If Australian Sustainable Hardwoods closes: more than 200 workers in a town of 2000 people, will be unemployed. This is a mill which has invested in new technology; is adding value to our hardwood timber resource; has growing demand for its world-class products; and is utilising a sustainable and renewable resource. It is profitable and viable, if the State Government sells it enough timber to process.
If the mill closes: house properties in Heyfield will drop in value, small business owners will be forced to cut their staff numbers and jobs will also dry up in nearby towns. More young people will be forced to leave town and redundant workers will suffer physically, mentally and financially.
I fear that lives will be changed forever – please reach out to a mate if you know he or she is struggling.
If the mill closes: imported timber products from less environmentally sustainable sources will fill the gap in the market. Our forests are the best managed in the world with a massive national park and reserve system and only a modest area for sustainable timber harvesting. It is social, economic and environmental madness to replace locally-grown timber products with imported goods.
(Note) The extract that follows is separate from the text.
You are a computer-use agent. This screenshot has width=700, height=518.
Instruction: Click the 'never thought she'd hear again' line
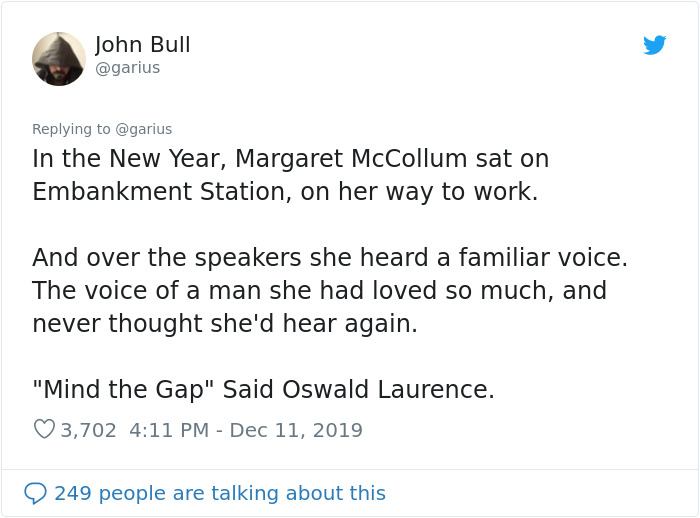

As I said, Heyfield thrives on its reputation of being hard to beat. This is personal for many of our friends and families and we have to stick together. Share my post if you agree. We need to make this bigger than Gippsland.
Write letters to local newspapers and the Herald Sun. Contact talkback radio and tell Victorians what Heyfield means to you and why the State Government needs to provide more sawlogs. Contact your friends and family in other parts of the state and ask them to contact their local MPs. Why not ring at least 10 people or send them a text – make your voice heard.
Heyfield families shouldn’t have to fight for their jobs but it’s time to make city-based MPs understand what’s at stake. We are not beaten yet.